Pixel coordinate grounding data:
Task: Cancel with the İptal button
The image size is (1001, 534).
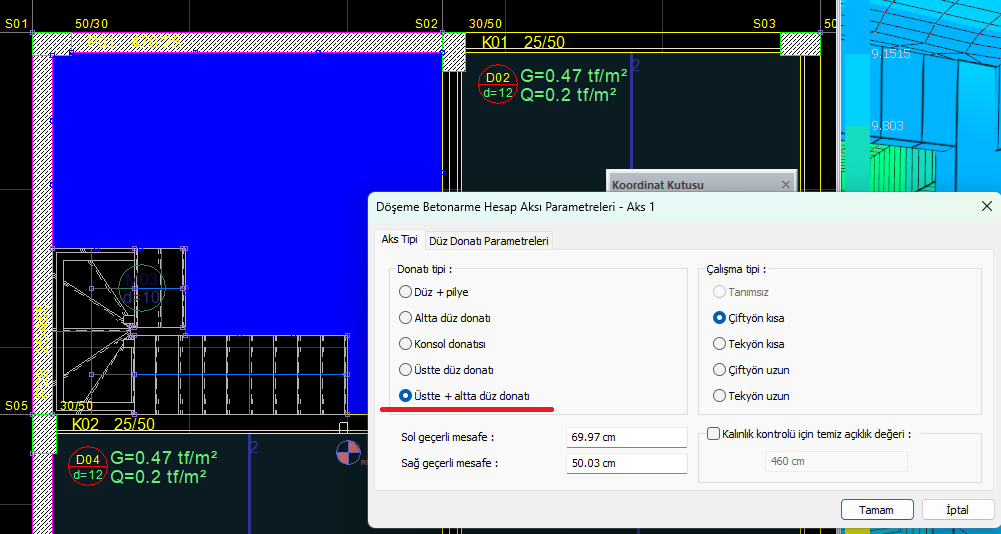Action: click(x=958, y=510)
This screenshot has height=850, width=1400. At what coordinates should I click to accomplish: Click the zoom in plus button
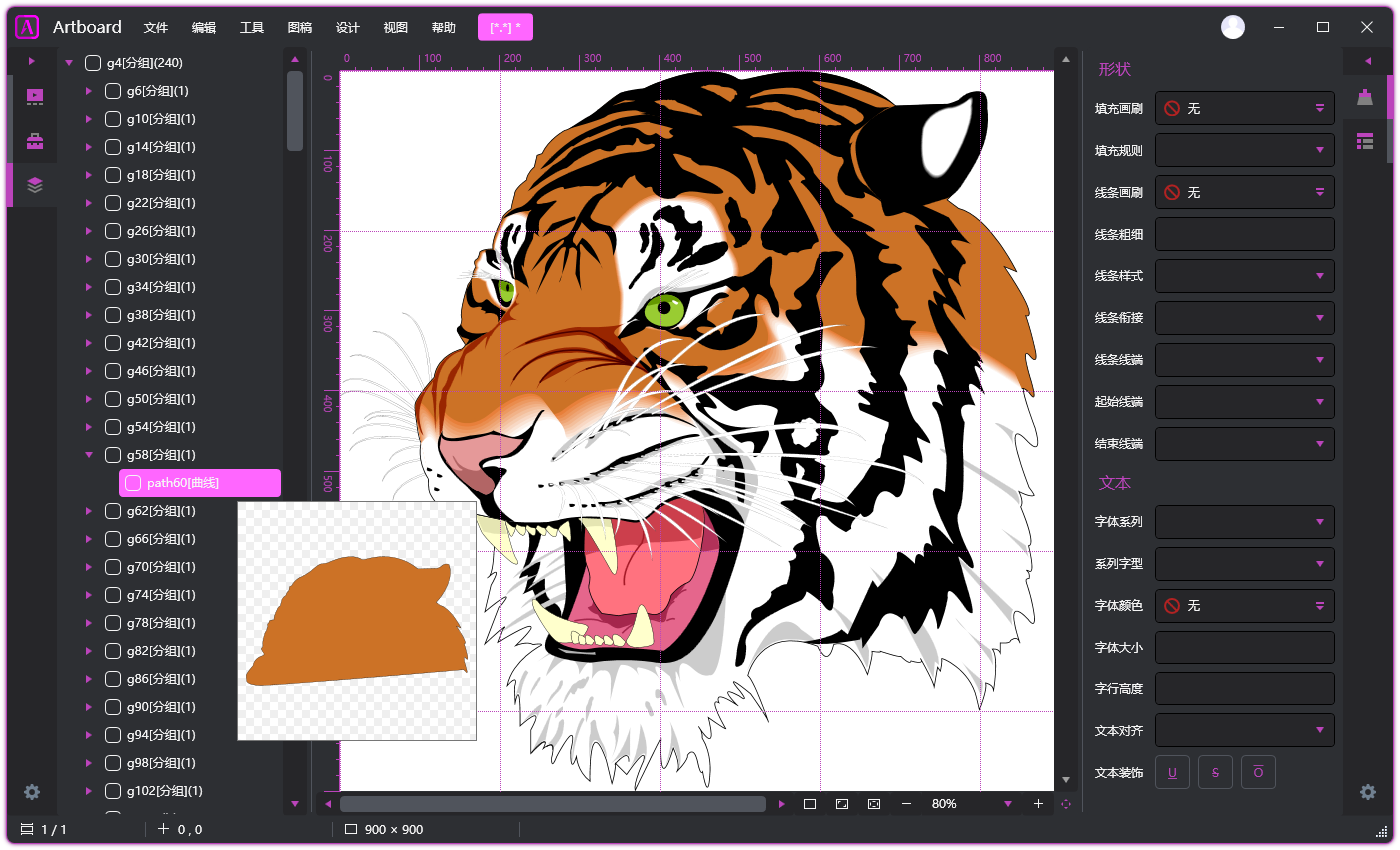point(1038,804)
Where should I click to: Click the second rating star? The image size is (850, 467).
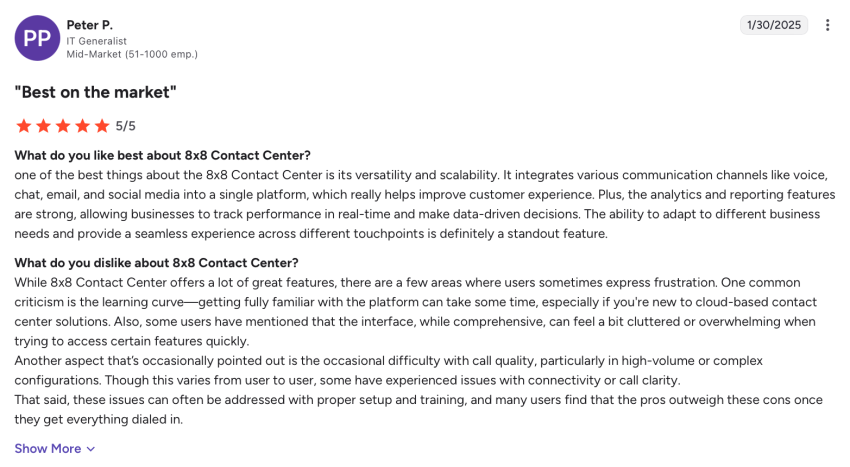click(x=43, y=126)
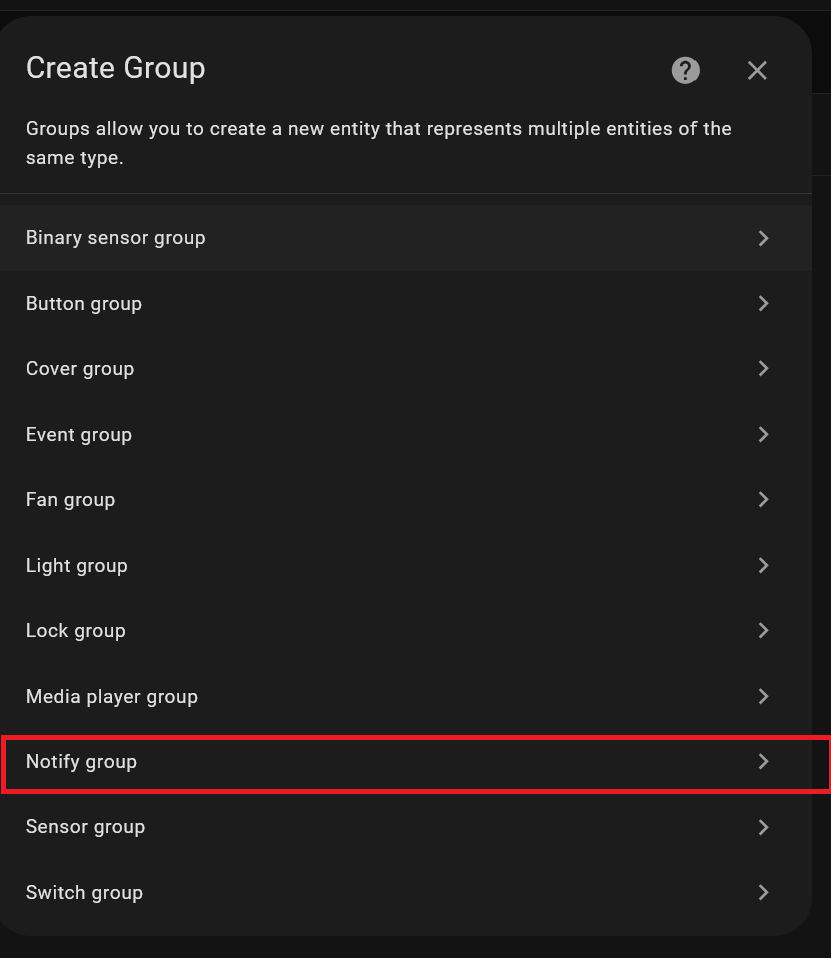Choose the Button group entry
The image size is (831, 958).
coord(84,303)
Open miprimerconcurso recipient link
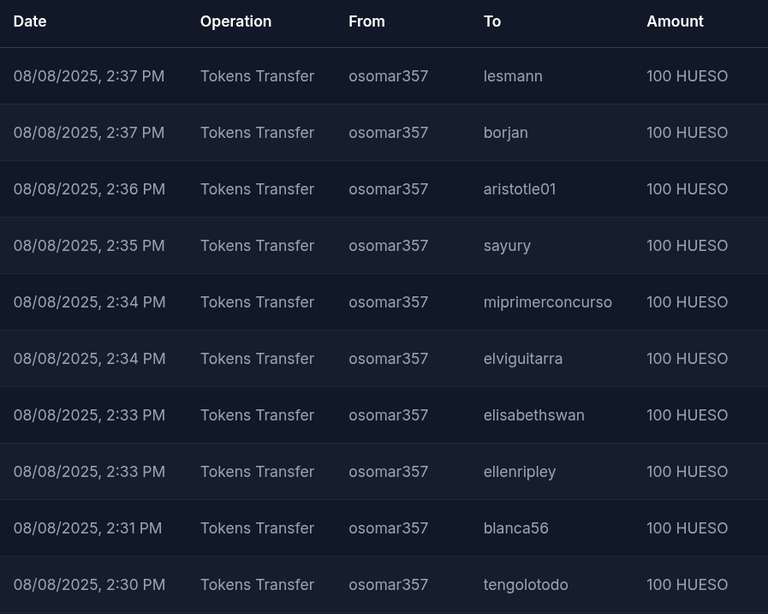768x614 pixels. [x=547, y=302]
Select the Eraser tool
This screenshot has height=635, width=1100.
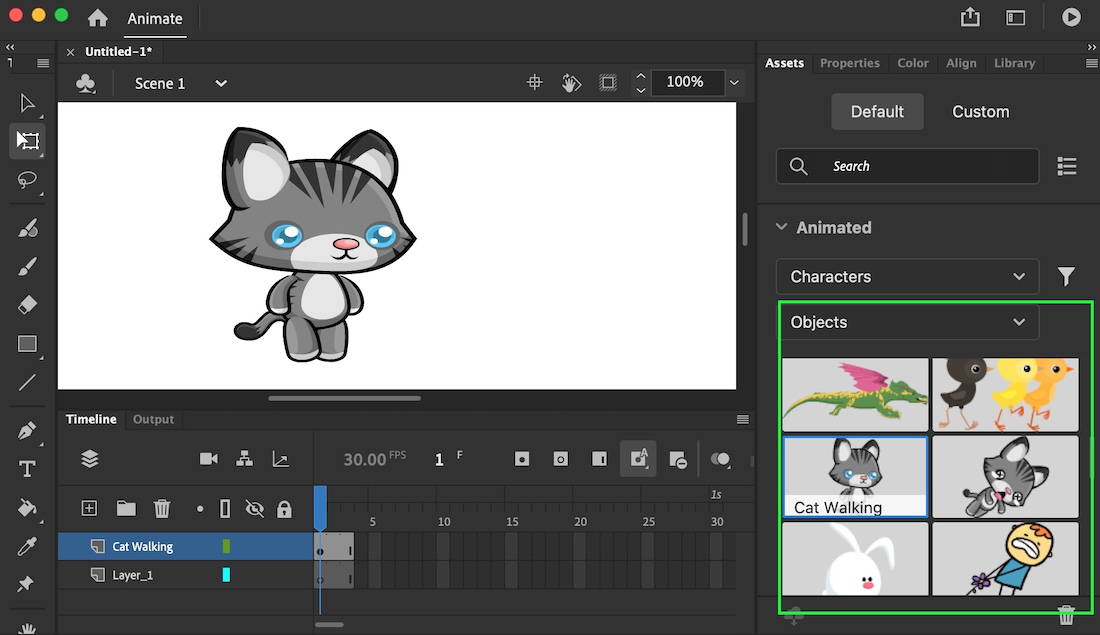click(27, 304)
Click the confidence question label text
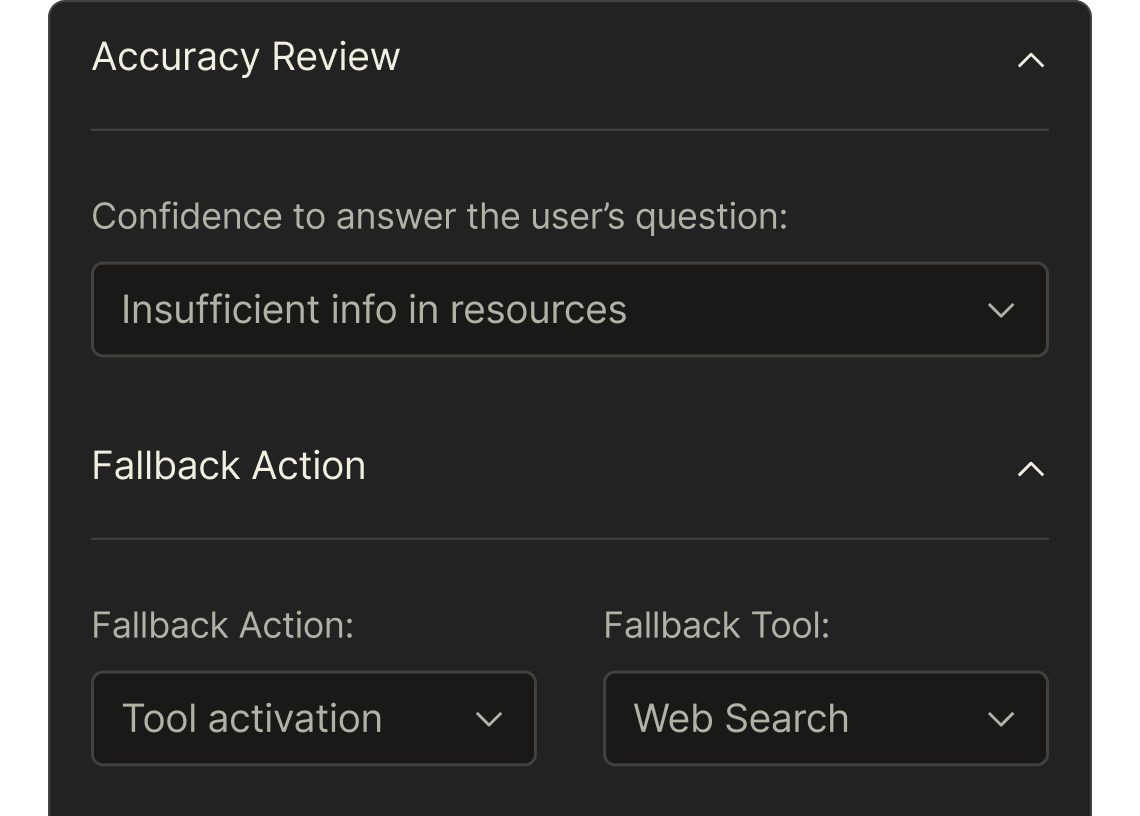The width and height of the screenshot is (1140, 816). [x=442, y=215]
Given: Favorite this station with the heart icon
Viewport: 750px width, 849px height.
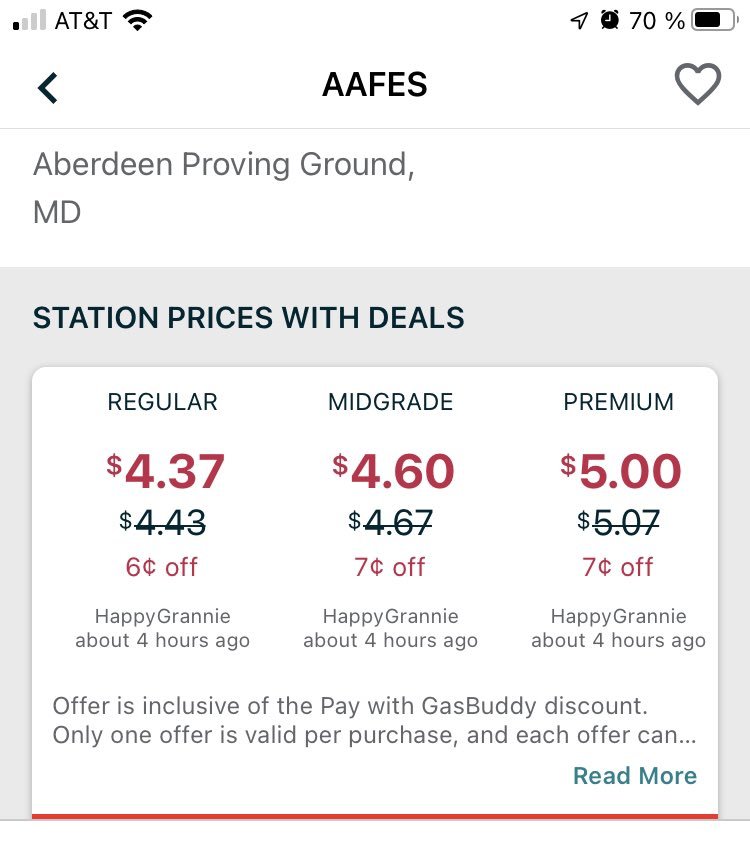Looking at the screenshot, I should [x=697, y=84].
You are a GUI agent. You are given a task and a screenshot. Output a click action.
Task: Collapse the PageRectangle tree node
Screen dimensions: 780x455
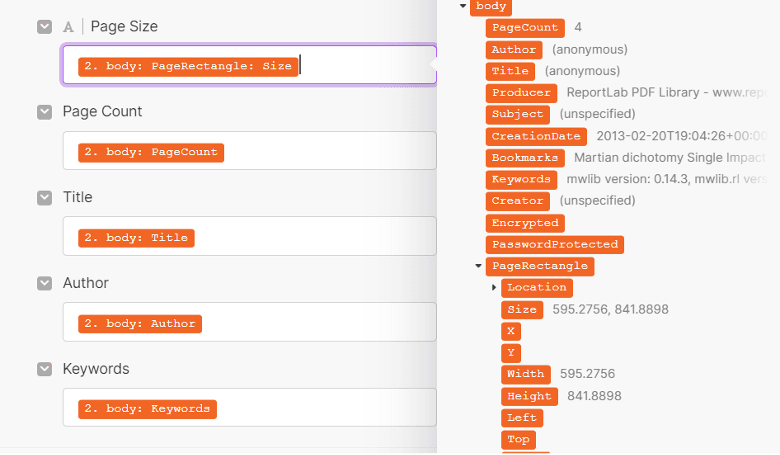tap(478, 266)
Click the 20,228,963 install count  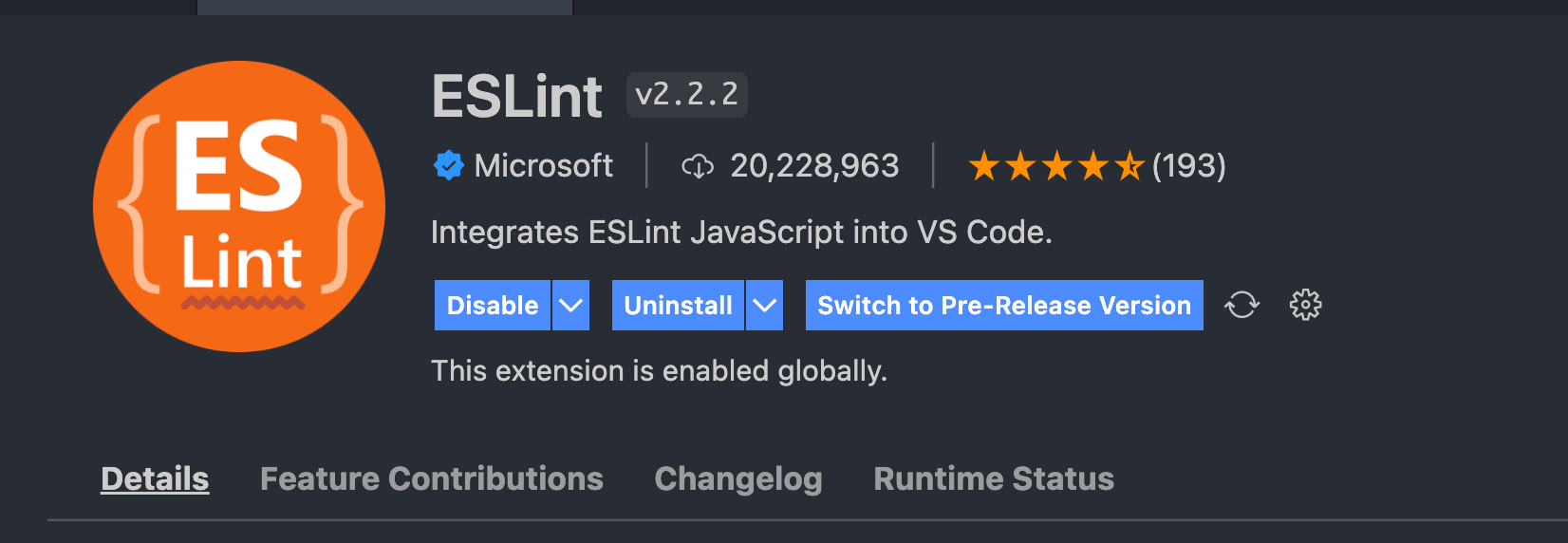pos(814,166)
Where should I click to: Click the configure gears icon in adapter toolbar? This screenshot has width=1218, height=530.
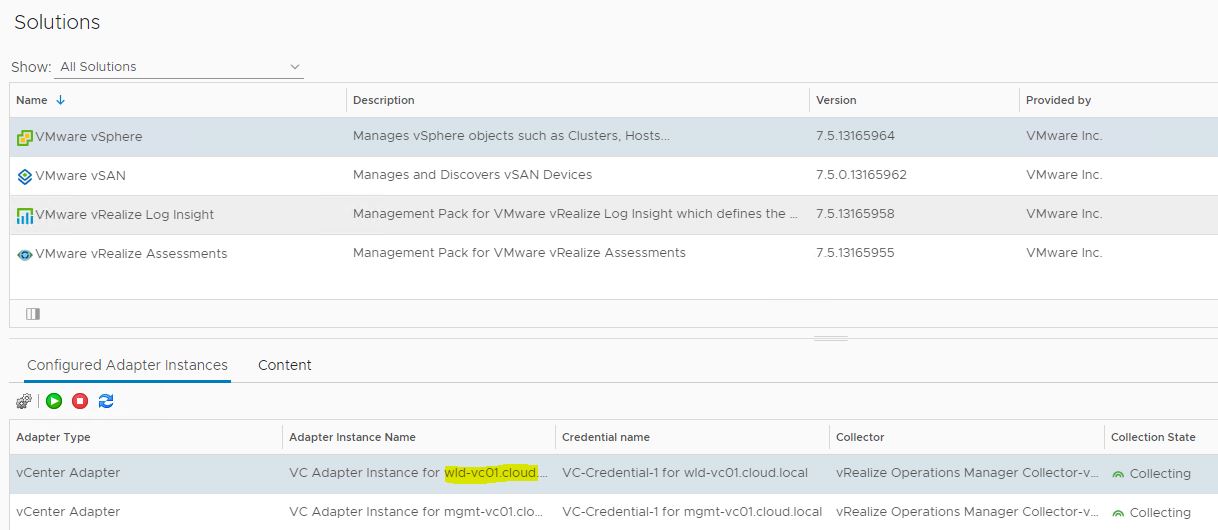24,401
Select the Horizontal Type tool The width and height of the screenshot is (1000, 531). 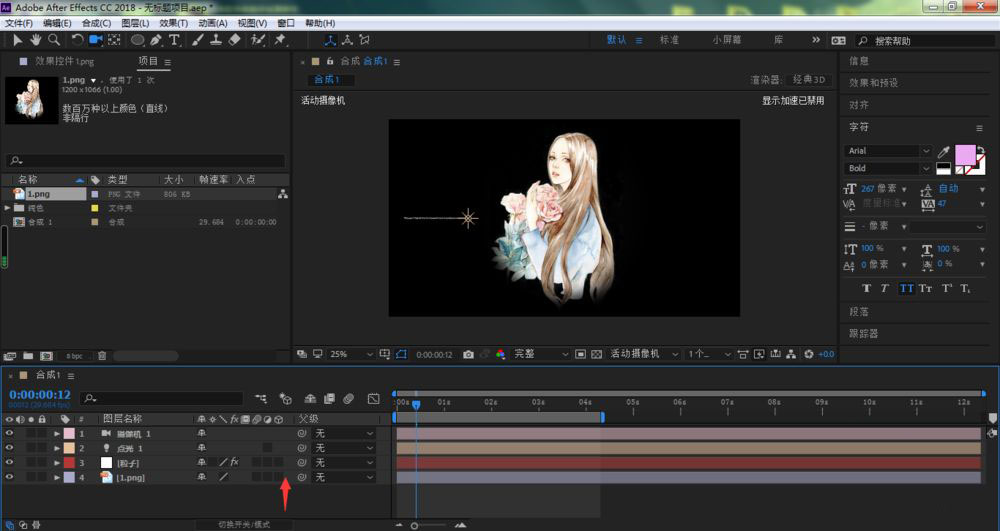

EXERCISE DIRECTIONS:
Report each line in the entries where the string "with" occurs.

WRITTEN REPLY:
Task: Cancel with the İptal button
Given: Favorite this station with the heart icon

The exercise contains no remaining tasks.